Principal Components Analysis is a means to represent the variation in expression data in n-dimensional expression space by generating a set of n orthogonal vectors. A first component vector is generated which accounts for as much of the variation in the data as possible. Subsequent vectors are generated to successively account for the variation remaining.
Pathway Analysis and Similarity Searching
While the above-mentioned pattern discovery methods attempt to group genes without additional information, existing information can and should be exploited to integrate the expression data with current knowledge. GeneSpring facilitates this through several features. Firstly, the GenBank identification number associated with genes can be used to update a list with annotations like keyword, common name and others imported from GenBank, LocusLink and UniGene. A second feature allows the user to make new gene lists based on these properties. Users can also generate their own gene lists based on function or other categorizations. Thirdly, GeneSpring incorporates automated cross-referencing such that whenever a new gene list is generated as the result of an analysis within GeneSpring (i.e. upregulated genes), all similar gene lists (p-value<0.05) existing in the Navigator folder are identified. GeneSpring reports the P-value, the probability that the new list and the similar gene list share common genes by chance based on the size of the two respective lists and the total number of genes on the array. This automated cross-referencing is also incorporated into hierarchical clustering wherein the node of each subtree is treated as a new gene list and into k-means clustering and SOM wherein each set is treated as a gene list.

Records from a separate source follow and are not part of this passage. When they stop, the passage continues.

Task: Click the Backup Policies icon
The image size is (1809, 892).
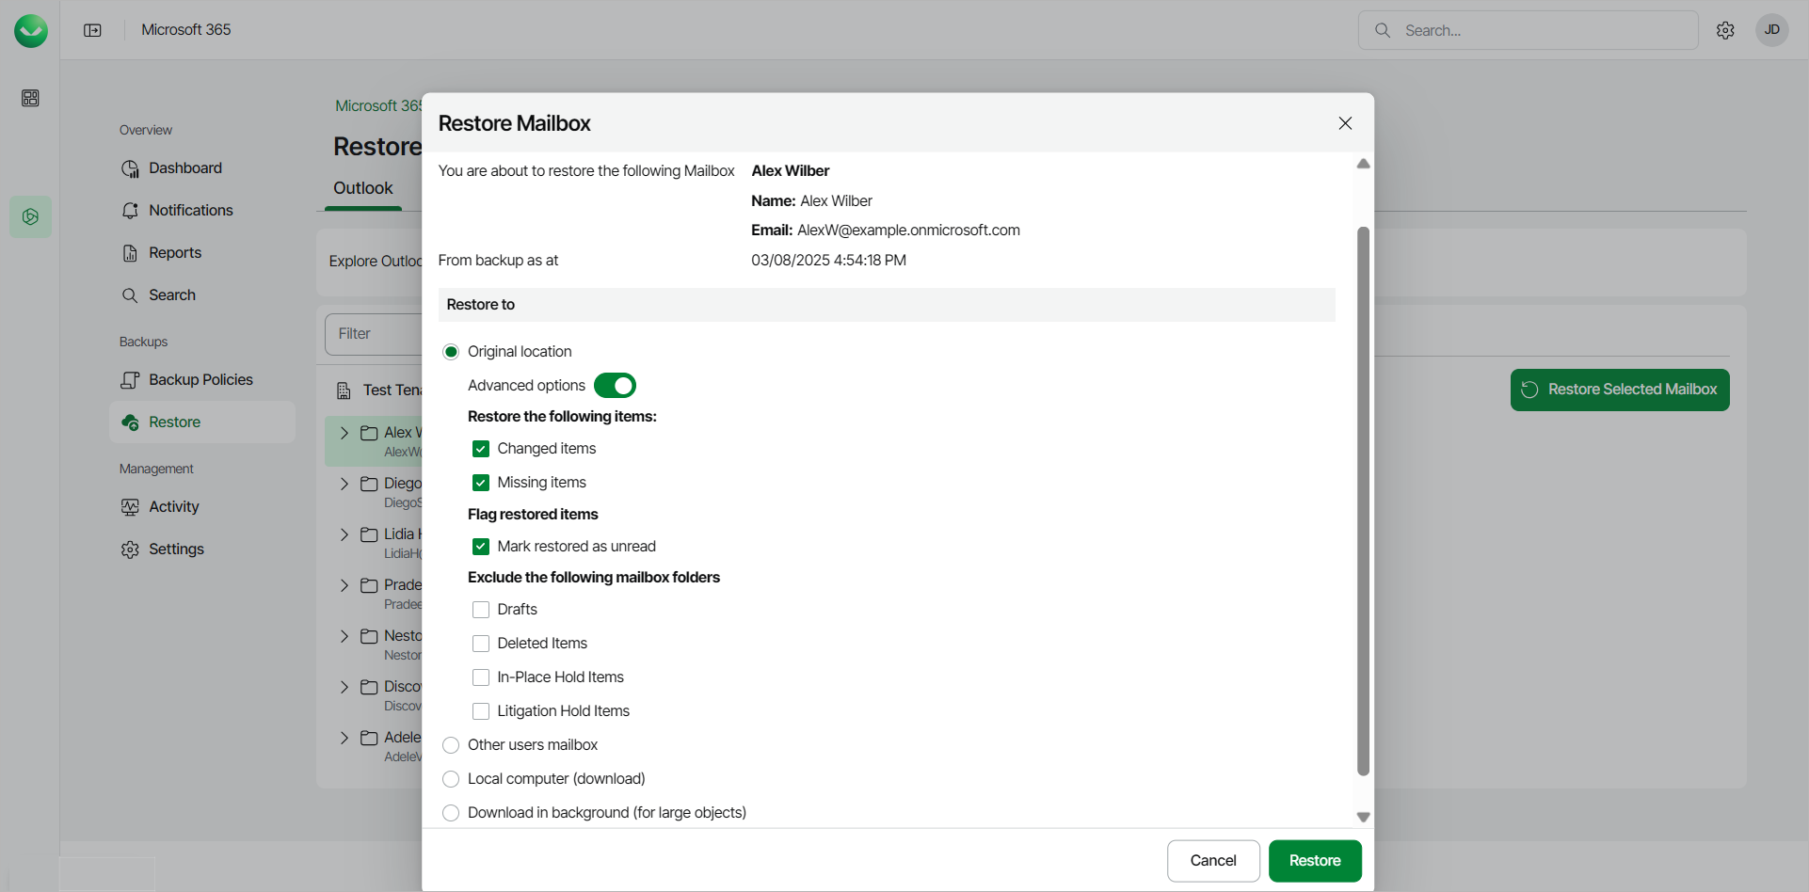Action: coord(130,380)
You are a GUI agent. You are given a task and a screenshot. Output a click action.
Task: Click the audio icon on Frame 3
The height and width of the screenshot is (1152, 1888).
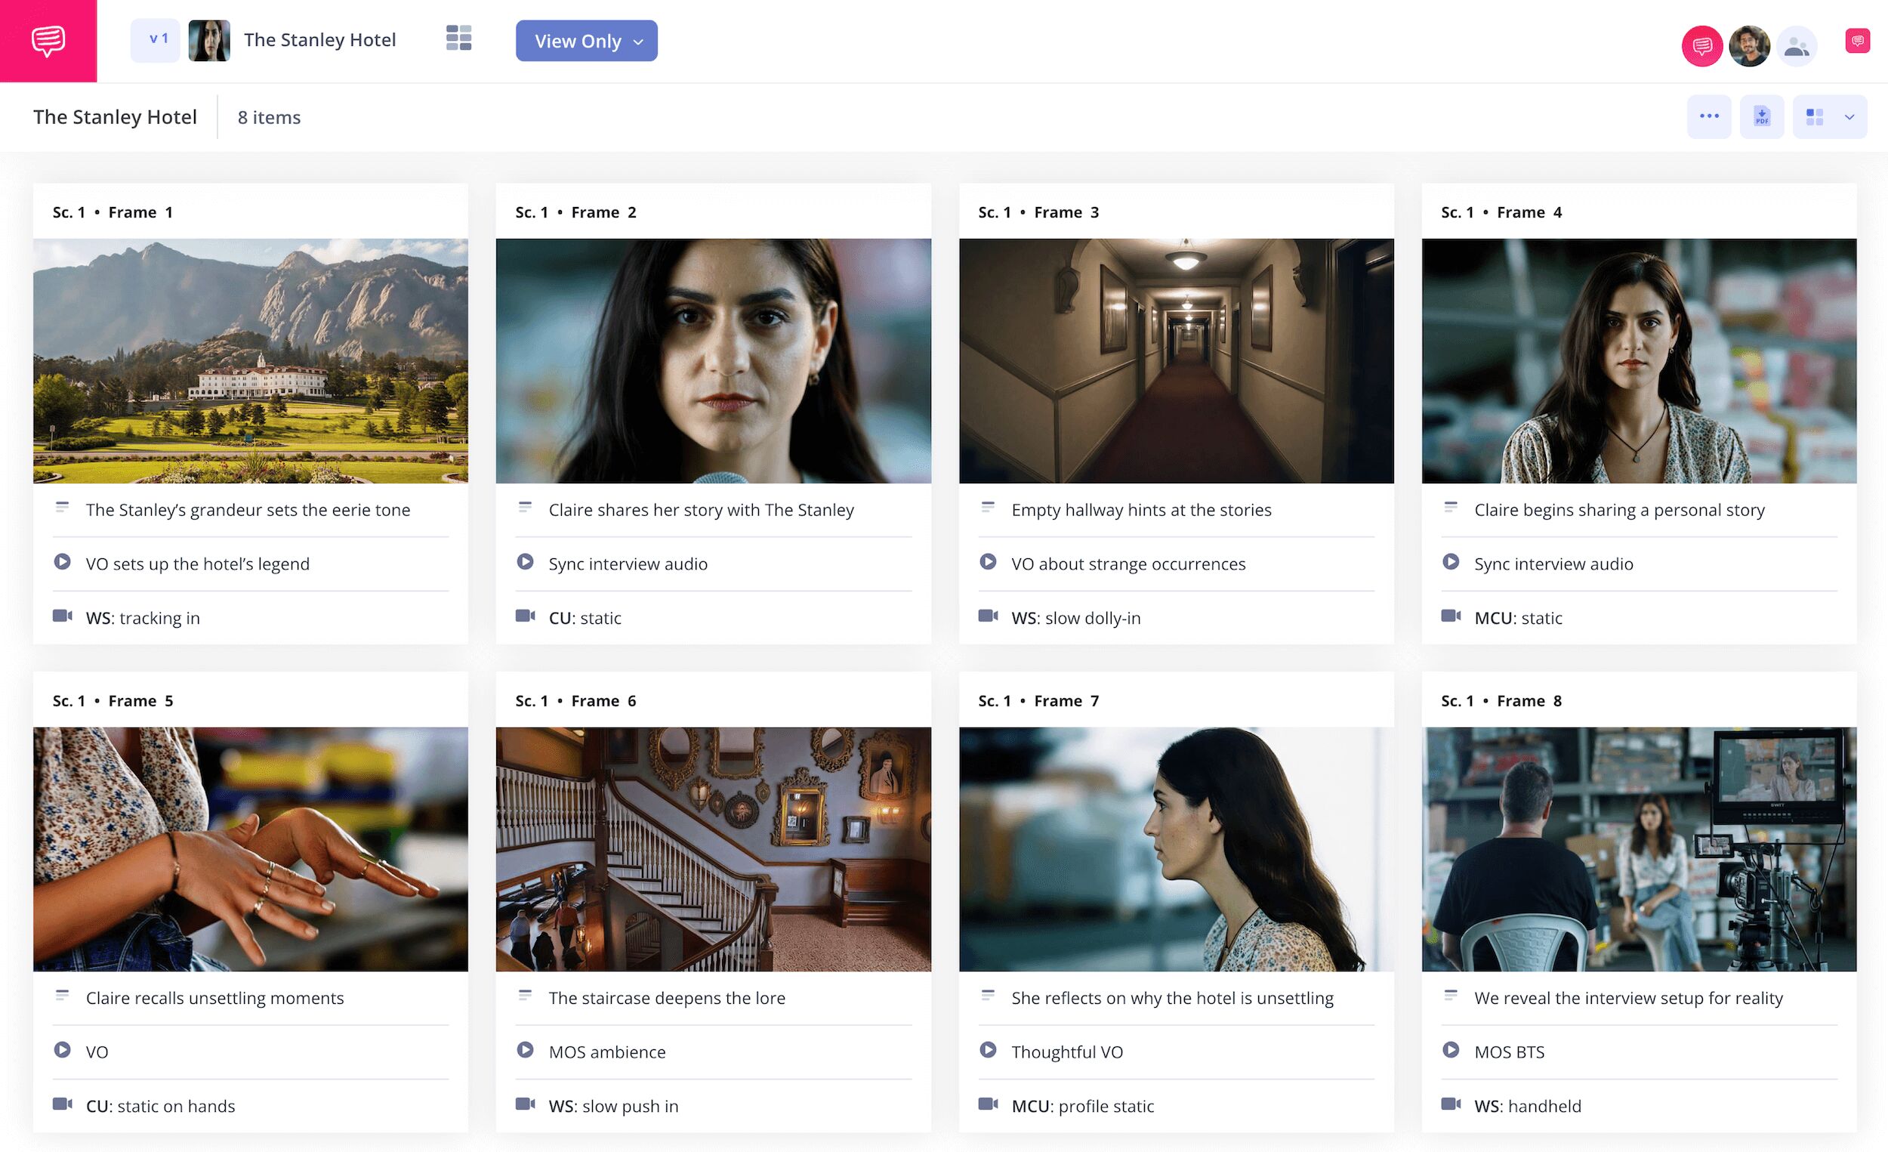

One additional feature is worth mentioning. When in the Pathway Display format, the user can choose a position on the pathway and invoke the ‘Find genes which may fit here’ feature. For this, GeneSpring identifies genes not displayed on the pathway as candidates based on the similarity of their expression profiles to neighbors at the point selected on the two-dimensional image, versus more distant neighbors.
As the volume of data rapidly increases, data storage, data retrieval and higher-level data mining will drive the development of new bioinformatics tools. And this should allow even more knowledge to be gleaned from microarray analysis, further realizing the promise from the most exciting current means of probing biological systems.